### Data provided
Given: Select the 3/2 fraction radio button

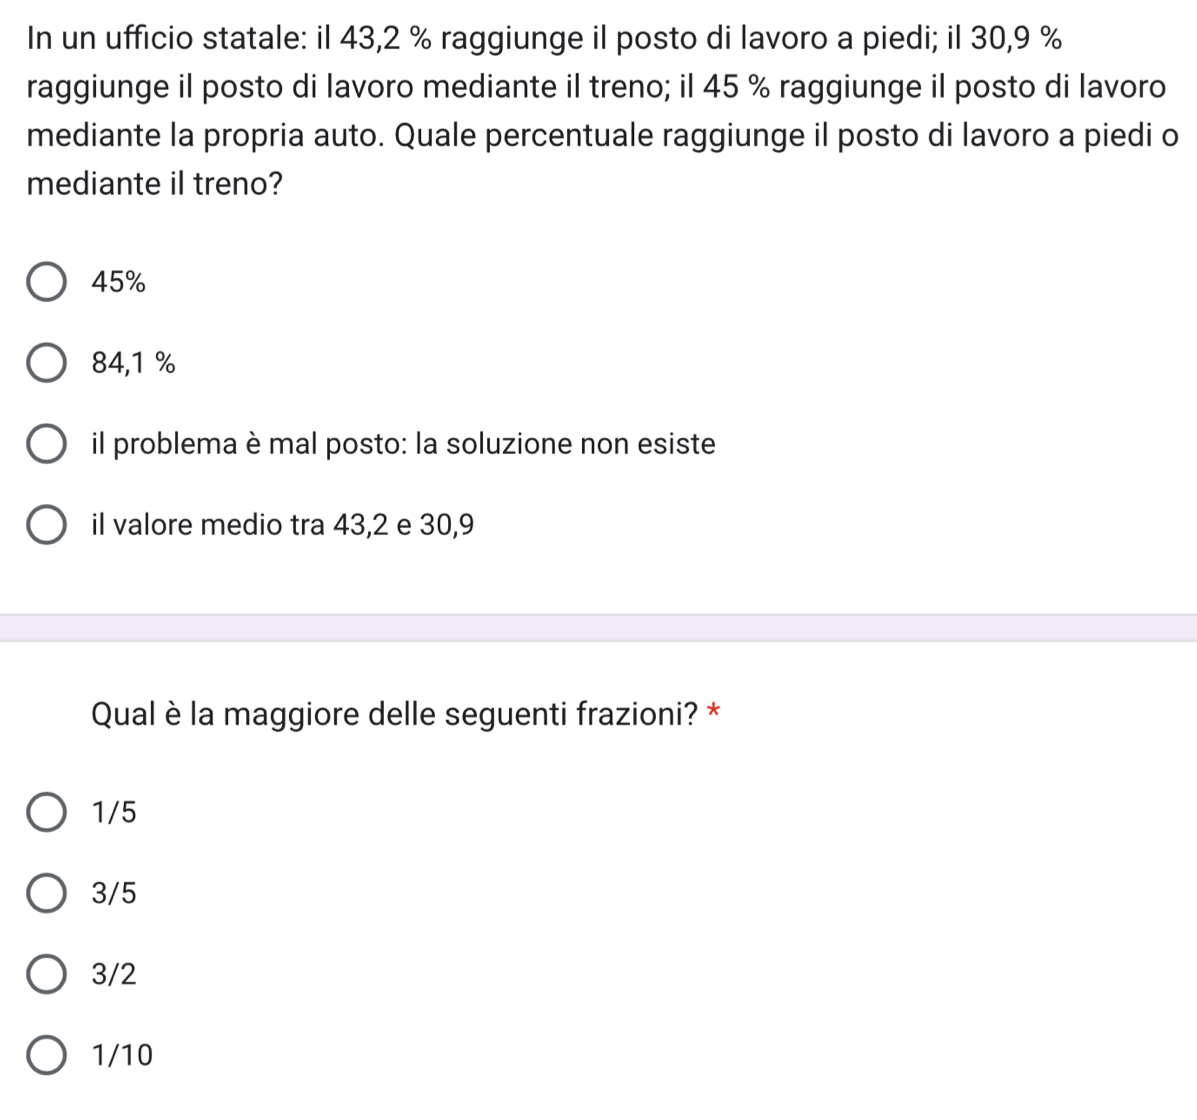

==

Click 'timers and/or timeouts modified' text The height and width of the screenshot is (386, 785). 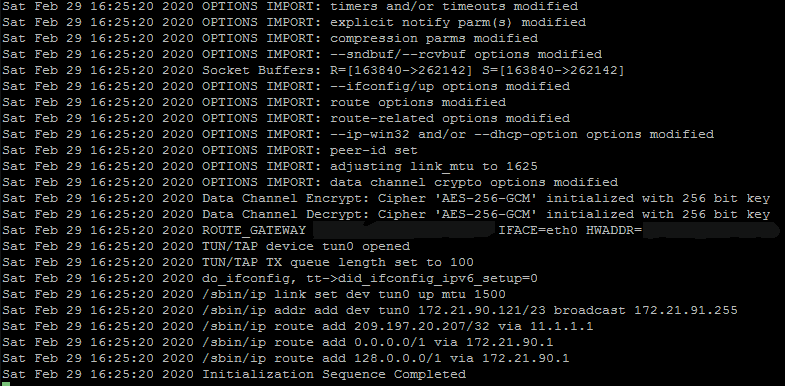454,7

* * *

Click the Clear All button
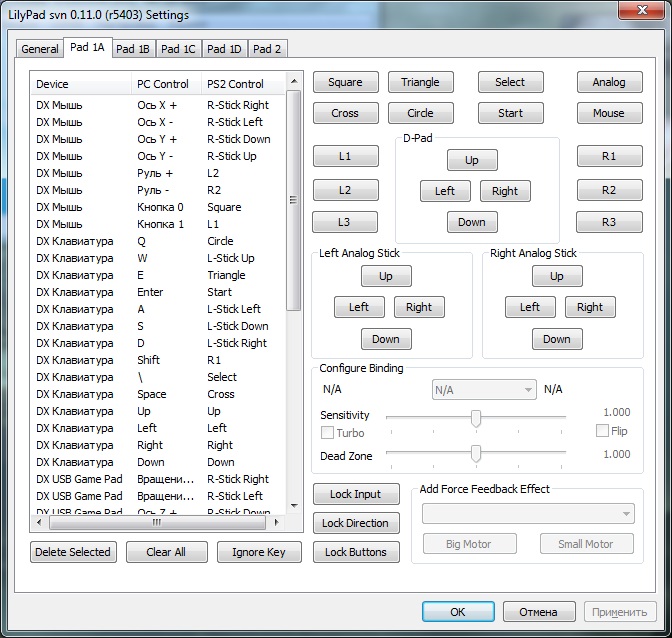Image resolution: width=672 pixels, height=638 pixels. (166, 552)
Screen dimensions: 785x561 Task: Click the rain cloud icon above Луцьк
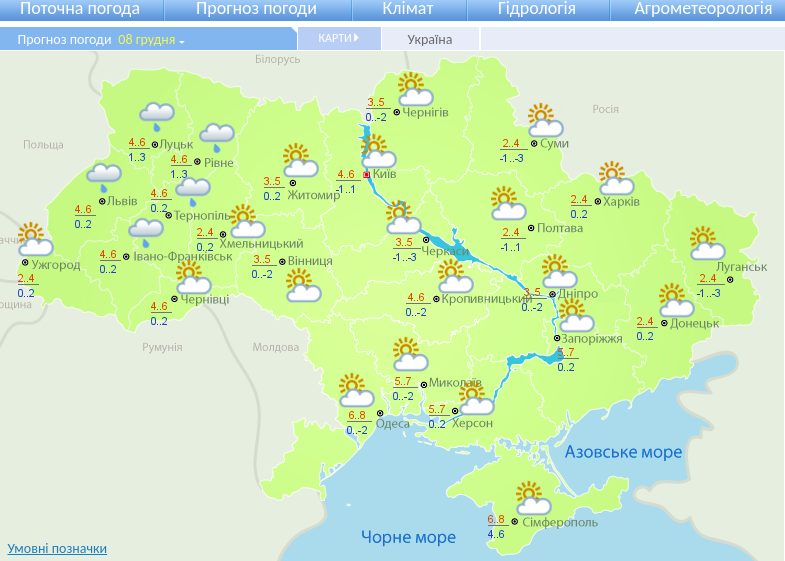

### What is being asked
Repeat exactly, and only, the entries from the line with "Click the Clear All button" through the line with "Screen dimensions: 785x561". Pictures are skipped.

### Finished task
Click the Clear All button
Image resolution: width=672 pixels, height=638 pixels. (166, 552)
Screen dimensions: 785x561 Task: Click the rain cloud icon above Луцьк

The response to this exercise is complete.